§ Task to complete:
Rewrite the items as a JSON list of strings, one string per line, starting at the line with "Image resolution: width=800" and ending with the line with "coord(655,445)", both included. Leave out blank lines.

§ Provided material:
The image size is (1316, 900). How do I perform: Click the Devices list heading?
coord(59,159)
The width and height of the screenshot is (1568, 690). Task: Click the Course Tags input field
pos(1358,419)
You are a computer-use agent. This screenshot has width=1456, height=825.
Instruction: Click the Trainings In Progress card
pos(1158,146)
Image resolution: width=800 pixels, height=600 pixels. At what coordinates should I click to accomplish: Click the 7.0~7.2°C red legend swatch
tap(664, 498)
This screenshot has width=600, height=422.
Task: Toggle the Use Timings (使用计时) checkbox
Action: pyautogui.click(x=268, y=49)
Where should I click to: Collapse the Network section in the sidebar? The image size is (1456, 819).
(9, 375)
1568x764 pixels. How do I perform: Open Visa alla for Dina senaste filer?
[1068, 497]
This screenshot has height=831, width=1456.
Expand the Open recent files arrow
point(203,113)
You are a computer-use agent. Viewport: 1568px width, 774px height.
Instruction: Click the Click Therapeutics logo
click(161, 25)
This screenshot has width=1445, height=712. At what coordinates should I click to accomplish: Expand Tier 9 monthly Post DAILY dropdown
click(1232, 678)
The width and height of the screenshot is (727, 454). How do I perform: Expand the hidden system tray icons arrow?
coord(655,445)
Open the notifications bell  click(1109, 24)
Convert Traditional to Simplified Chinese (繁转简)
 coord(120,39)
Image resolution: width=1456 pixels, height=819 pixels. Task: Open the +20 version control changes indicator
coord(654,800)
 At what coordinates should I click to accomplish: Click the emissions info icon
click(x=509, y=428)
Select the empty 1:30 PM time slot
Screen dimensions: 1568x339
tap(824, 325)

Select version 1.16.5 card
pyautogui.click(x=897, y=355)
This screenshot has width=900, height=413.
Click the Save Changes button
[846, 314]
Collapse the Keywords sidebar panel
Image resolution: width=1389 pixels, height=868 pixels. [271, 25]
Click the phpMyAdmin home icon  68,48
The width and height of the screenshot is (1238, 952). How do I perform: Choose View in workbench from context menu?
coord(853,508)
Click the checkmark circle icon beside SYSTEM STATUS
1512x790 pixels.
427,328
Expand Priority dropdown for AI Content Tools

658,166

§ Task result:
[
  "Image resolution: width=800 pixels, height=600 pixels. At what coordinates should I click to accomplish: Click the 7.0~7.2°C red legend swatch",
  "tap(664, 498)",
  "This screenshot has width=600, height=422.",
  "Task: Toggle the Use Timings (使用计时) checkbox",
  "Action: pyautogui.click(x=268, y=49)",
  "Where should I click to: Collapse the Network section in the sidebar? The image size is (1456, 819).",
  "(9, 375)",
  "1568x764 pixels. How do I perform: Open Visa alla for Dina senaste filer?",
  "[1068, 497]",
  "This screenshot has height=831, width=1456.",
  "Expand the Open recent files arrow",
  "point(203,113)",
  "You are a computer-use agent. Viewport: 1568px width, 774px height.",
  "Instruction: Click the Click Therapeutics logo",
  "click(161, 25)",
  "This screenshot has width=1445, height=712. At what coordinates should I click to accomplish: Expand Tier 9 monthly Post DAILY dropdown",
  "click(1232, 678)",
  "The width and height of the screenshot is (727, 454). How do I perform: Expand the hidden system tray icons arrow?",
  "coord(655,445)"
]